=== BRIEF ===
Your answer must consist solely of the lines from the one containing "You are a GUI" through the last line of the records below, reproduced exactly, with all pictures omitted.

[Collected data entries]
*** Begin section ***

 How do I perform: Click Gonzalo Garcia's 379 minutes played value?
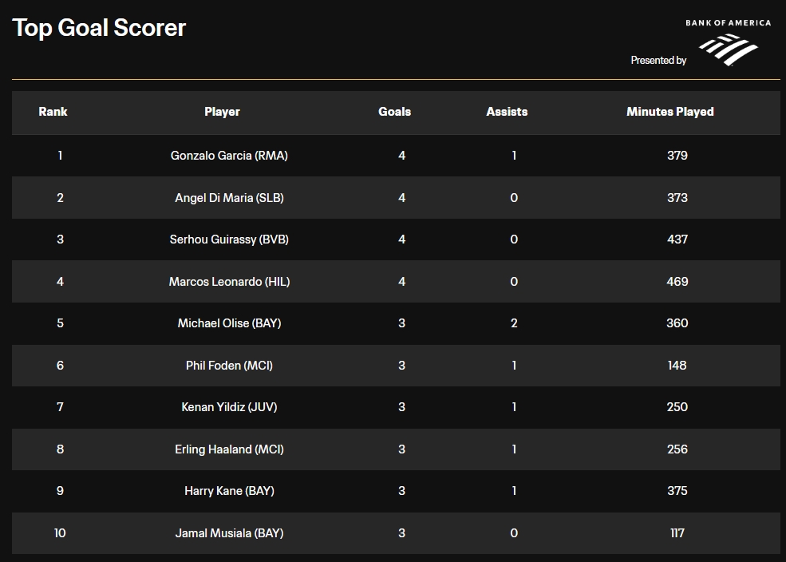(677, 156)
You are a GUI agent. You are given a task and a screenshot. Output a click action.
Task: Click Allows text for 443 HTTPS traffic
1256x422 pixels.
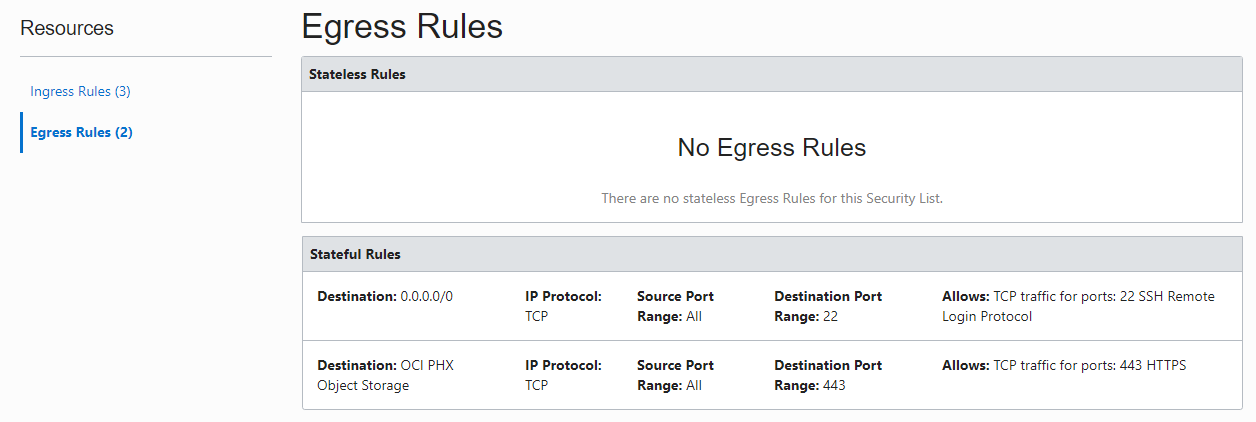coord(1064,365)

*** End section ***

=== WRITTEN ANSWER ===
You are a GUI agent. You are given a task and a screenshot. Output a click action.
Task: Click Allows text for 443 HTTPS traffic
1256x422 pixels.
coord(1064,365)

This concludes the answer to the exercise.